教会研修(実習)については、教会によって受け入れの対応が違っています。「こういう時に恐れてはいけない。何があっても主日礼拝を守るんだ」という教会もあれば、逆に活動そのものを一切止めてしまった教会もある。次々と状況も変わっていく中で、「礼拝とは?」「教会とは?」「宣教とは?」など、神学生たちとの話題には事欠きませんでした。良さと悪さともどかしさと、いろいろ入り混じった感じですね。
卒業したばかりの牧師たちも心配です。特に赴任1年目は信頼関係を作るのが仕事ですから。特に用がなくてもZoomで集まったり、時々声をかけ合ったり、互いに励まし合ったりしていました。

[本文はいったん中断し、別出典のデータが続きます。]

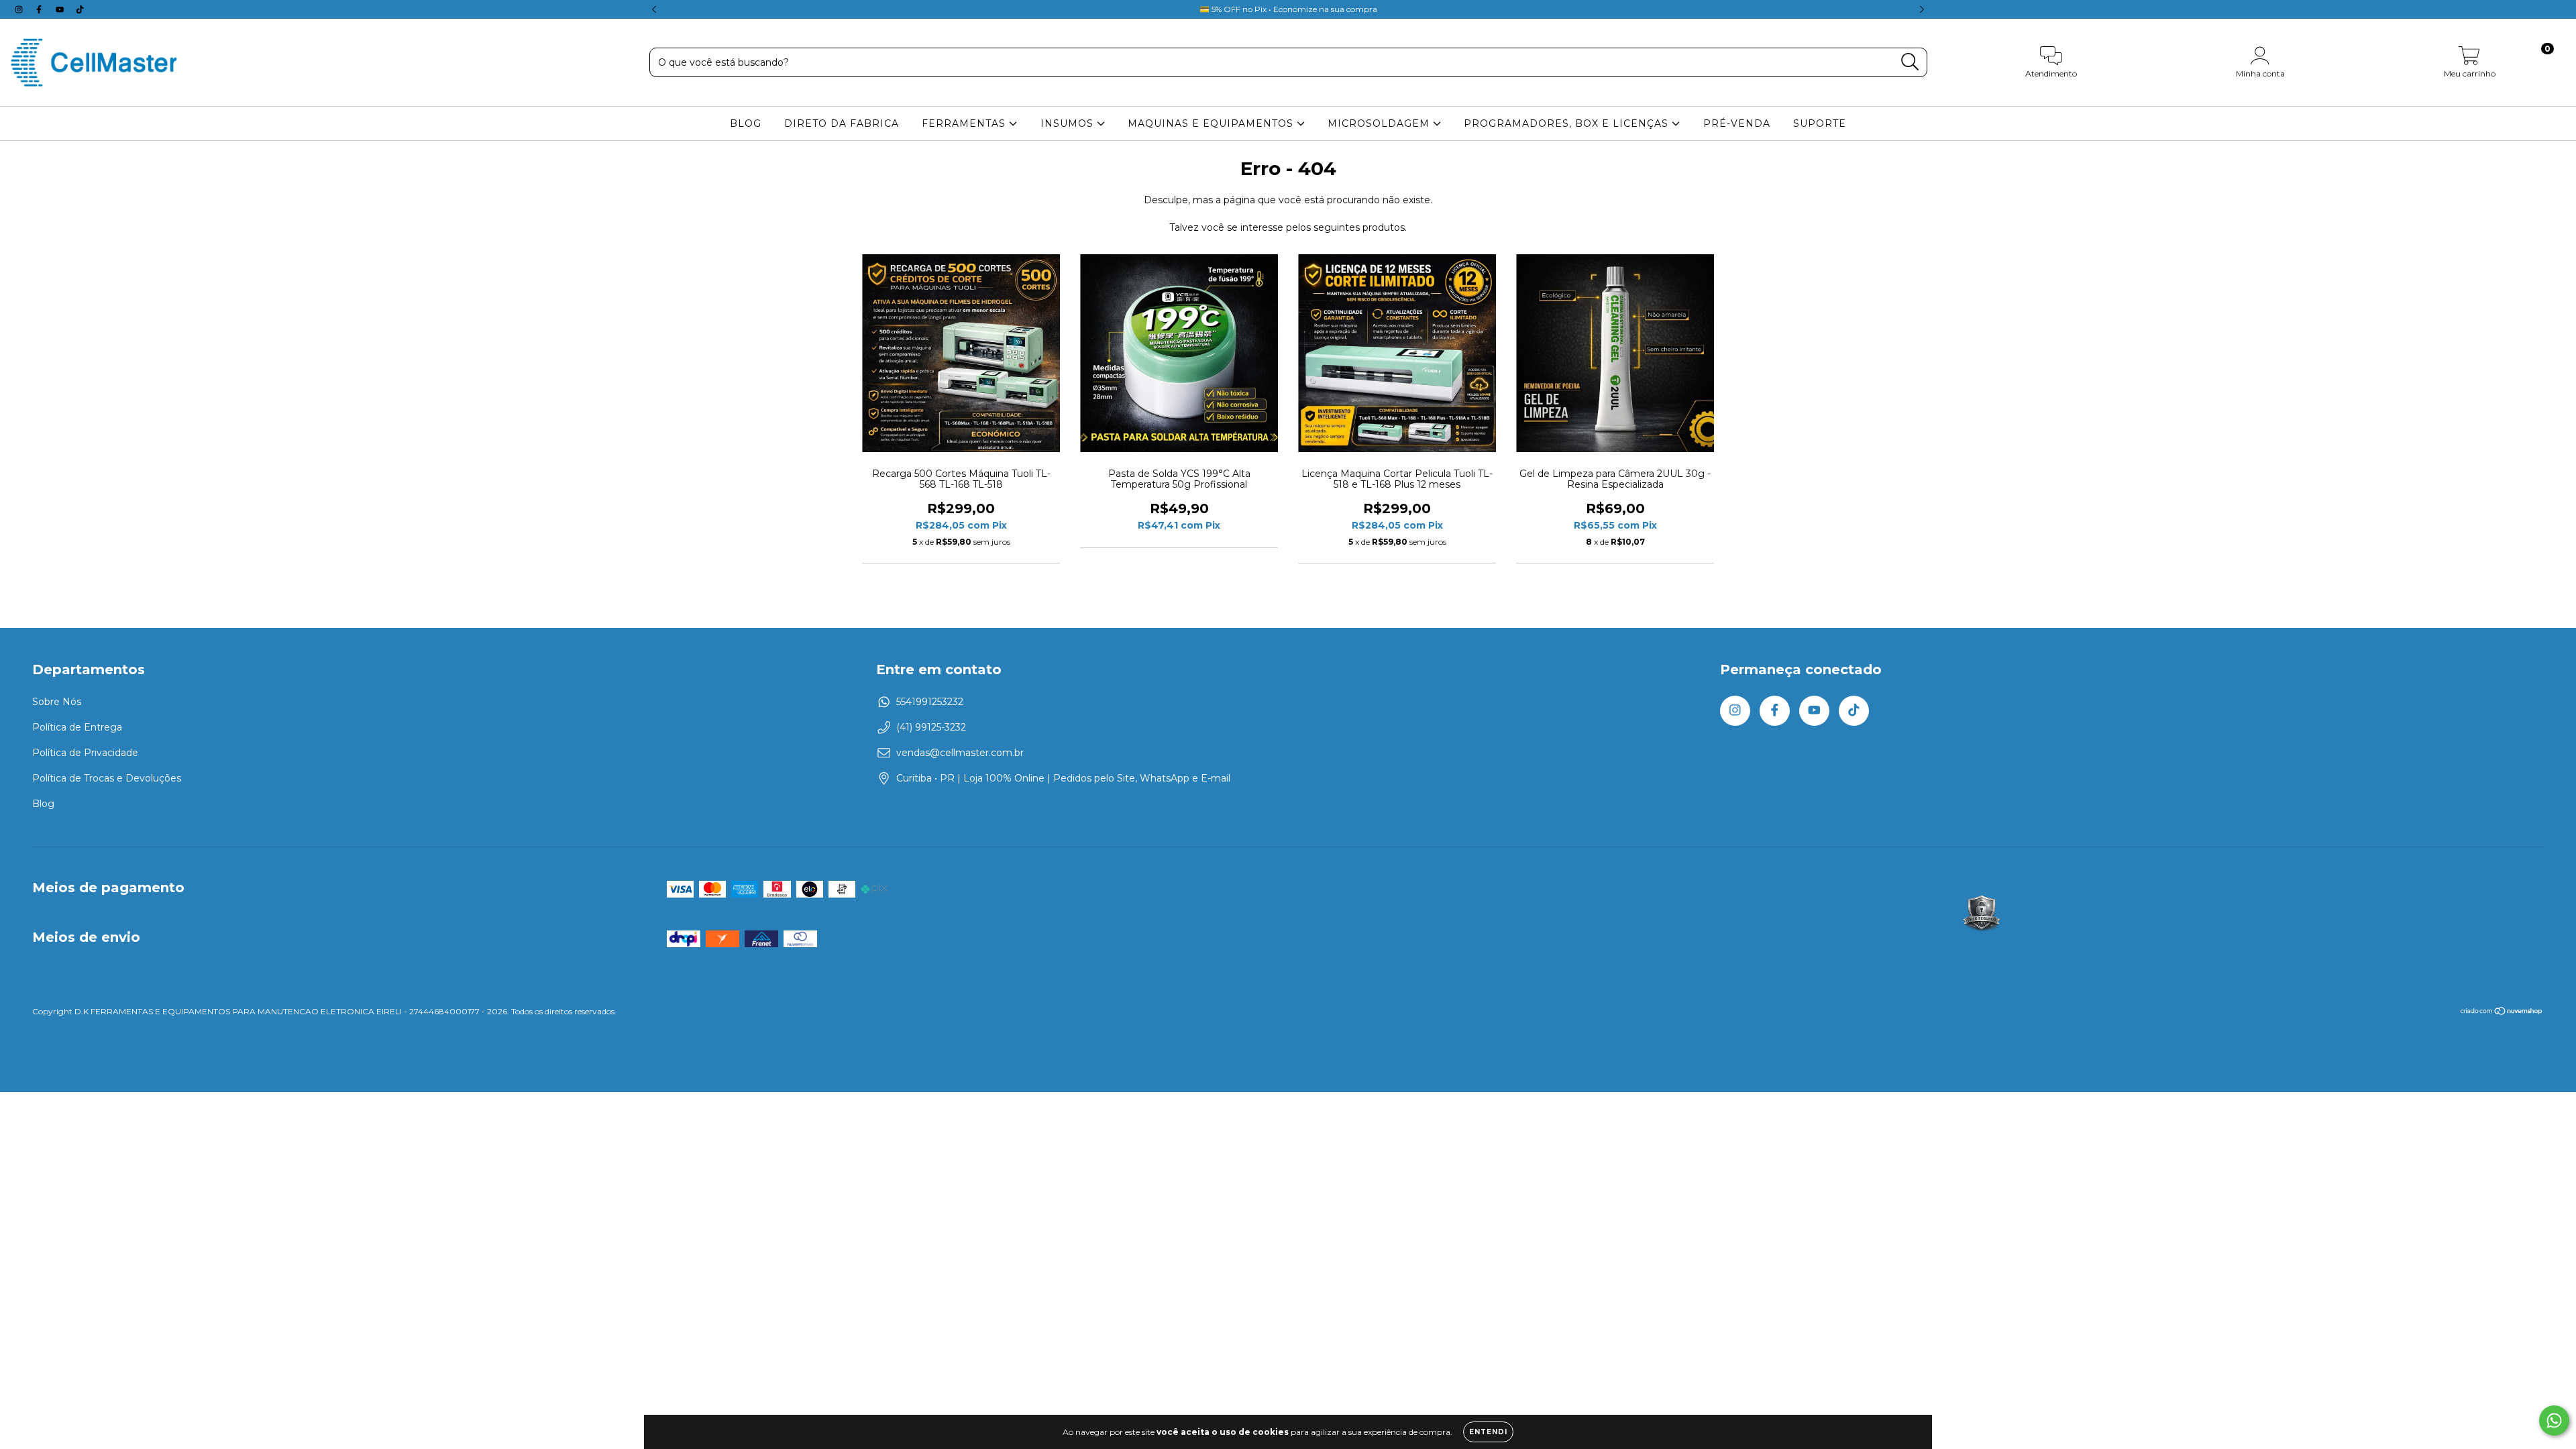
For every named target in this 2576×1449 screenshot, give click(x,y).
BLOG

――コロナ禍への対応で逆に気づかされたこととなどはありますか?
齋藤 一つは、こうした危機の時に本当に大事なものが何か、物事の本質、本当に守らなければならないものは何か、ということを考えさせられました。時に厳しい学びではありましたが、コミュニティとして何が大事なのかということを大学全体で、学生も教職員も共に学んだという経験にはなったと思います。
私たちの誰もが痛感していることは、今まであったキリスト者としてのコミュニティ、交わりの中で生きるということの大切さですね。そしてそれをオンラインのようなリモートの状況で、どのように継続していくかということにずいぶん腐心しました。私たち自身が励まされたのは、学生が自分たちでさまざまなことや機会を捉えてつながり始めて、励まし合い、支え合い、祈り合う姿を見ることができたことは、たいへん喜ばしいことでした。
もう一つは、「私たちが握っている希望が本物かどうか」ということが問われました。大学のリーダーシップを取る先生方がいつも前向きに希望を語ってくださり、「これからの時代に私たちに必要な学びの機会が与えられている」と、いつもキリスト教の世界観からコミュニティを励ましてくださいました。そうしたリーダーシップのあり方も本当に大事だなと痛感しました。